I'm _____ with my boyfriend. I grappled with that as an opening sentence because I couldn't find a word that actually worked. Obsessed sounded too negative, enthralled didn't convey what I needed it to, and captivated reminded me of a specimen. So I settled on _____.  In the healthiest way possible-- I am obsessed with/enthralled by/captivated by this man and all the things that make him... him. The good, the bad, the beautiful, the ugly; all of it fills my soul till it feels like I'm going to overflow but I never do and I end up just wanting more. So yes, in the most simple of terms I am obsessed/captivated/enthralled. I am also 6,893 miles away.

Six thousand eight hundred and ninety three thousand miles sounds extremely daunting and "undoable", for lack of a better word, but our relationship is a little different; it always has been and it probably always will be. I met my boyfriend my senior year of college vacationing in Miami during spring break. I didn't want to be in Miami, I didn't want to be club hopping and I didn't want to stand in a line that was wrapped around the block at 12 am, but I did. I stood behind a group of guys with southern accents and was instantly intrigued. He was one of those guys. That was in March of 2018 and I've thought about him every day since.

This isn't a blog post about the story of how I fell in love with my boyfriend (which I might tell later) rather it's a story of where we are now. Currently, we both have jobs that will keep us out of the United States for the next twoish years. Even if we were in the U.S., he lived in down South and I lived up North so establishing a relationship for the last 21 months was trial & error, dedication and a lot of patience. It was all those things but it was also only possible because of disposable income and cheap flights.

Disposable income and cheap flights

is the reason why I am currently writing this on a plane going from NYC to Seoul, South Korea. Disposable income and cheap flights is why it's become so normalized for me to fly any amount of time to see my partner. Disposable income and cheap flights is why I have a countdown app on my phone, because that feeling I described earlier is at it's peak when I physically get to be with the man I love. Disposable income and cheap flights has allowed me to fall in love while simultaneously seeing the world.

December 2nd is our official anniversary. It is the weekend after my birthday and almost exactly 8 months to the day that I got on my first plane to visit him. For our first official anniversary we were so lucky to be able to spend it together. I'll check back in after my trip to show what we did!
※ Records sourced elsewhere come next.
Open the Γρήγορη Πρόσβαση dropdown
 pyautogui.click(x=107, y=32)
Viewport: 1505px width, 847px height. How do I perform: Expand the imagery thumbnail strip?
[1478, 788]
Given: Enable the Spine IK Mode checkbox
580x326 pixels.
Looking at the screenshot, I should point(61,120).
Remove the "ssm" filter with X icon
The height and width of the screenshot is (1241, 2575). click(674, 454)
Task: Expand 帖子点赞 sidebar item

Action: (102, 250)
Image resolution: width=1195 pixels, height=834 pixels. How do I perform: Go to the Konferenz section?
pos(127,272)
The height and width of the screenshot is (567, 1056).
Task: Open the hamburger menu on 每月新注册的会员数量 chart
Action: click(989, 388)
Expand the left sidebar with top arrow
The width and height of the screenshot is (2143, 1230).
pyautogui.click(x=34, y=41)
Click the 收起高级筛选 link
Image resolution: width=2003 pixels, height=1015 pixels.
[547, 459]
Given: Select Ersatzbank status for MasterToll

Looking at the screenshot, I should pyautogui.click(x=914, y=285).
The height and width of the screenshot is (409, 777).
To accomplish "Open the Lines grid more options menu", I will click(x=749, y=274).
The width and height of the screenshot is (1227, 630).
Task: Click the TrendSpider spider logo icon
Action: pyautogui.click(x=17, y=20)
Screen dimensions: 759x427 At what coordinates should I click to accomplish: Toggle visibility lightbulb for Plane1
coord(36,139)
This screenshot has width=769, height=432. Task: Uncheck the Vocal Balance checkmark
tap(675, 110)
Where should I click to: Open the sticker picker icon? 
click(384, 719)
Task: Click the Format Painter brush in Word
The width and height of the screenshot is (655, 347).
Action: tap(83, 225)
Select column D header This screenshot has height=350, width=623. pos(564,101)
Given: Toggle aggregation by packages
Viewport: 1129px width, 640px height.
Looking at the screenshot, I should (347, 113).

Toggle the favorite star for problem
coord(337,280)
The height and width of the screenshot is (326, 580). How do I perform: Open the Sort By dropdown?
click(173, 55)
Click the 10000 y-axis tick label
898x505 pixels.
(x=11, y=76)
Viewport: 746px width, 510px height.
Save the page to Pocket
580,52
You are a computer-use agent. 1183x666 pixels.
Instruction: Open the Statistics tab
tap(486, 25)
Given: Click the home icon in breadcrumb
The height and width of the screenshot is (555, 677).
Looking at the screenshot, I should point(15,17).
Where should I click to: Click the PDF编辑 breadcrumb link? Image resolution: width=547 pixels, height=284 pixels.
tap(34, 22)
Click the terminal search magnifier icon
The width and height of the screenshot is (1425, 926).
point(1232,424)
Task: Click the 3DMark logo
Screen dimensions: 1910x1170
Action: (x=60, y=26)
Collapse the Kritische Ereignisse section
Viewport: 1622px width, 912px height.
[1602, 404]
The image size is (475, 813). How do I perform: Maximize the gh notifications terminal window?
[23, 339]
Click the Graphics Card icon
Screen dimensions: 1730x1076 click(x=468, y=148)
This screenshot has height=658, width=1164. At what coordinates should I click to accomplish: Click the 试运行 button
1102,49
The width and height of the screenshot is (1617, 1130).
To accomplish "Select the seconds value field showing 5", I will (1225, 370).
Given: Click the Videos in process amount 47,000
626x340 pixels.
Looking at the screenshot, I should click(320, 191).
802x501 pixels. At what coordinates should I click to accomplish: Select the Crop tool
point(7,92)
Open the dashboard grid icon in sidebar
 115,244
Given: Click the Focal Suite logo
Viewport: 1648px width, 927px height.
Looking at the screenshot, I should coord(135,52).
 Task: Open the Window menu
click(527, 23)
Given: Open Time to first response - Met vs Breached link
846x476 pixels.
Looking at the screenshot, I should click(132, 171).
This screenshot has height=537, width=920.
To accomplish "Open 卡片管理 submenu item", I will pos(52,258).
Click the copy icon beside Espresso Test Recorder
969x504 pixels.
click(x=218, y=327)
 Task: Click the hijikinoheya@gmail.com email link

My trip was filled with cafes, pushy people, lots of stares, smiles, the cold, kindness, Google Translate, getting lost on public transportation, and cab rides that made me feel like I was in a Fast & Furious movie. I wouldn't change a single thing.

When I met my boyfriend it wasn't love at first site it was  恋の予感  (Koi No Yokan):  It can defined as the sense someone has upon one of the first meetings with another person that the two of them are going to fall in love. This differs from the idea “love at first sight” in that it does not imply that the feeling of love exists, rather it refers to the knowledge that a future love is inevitable.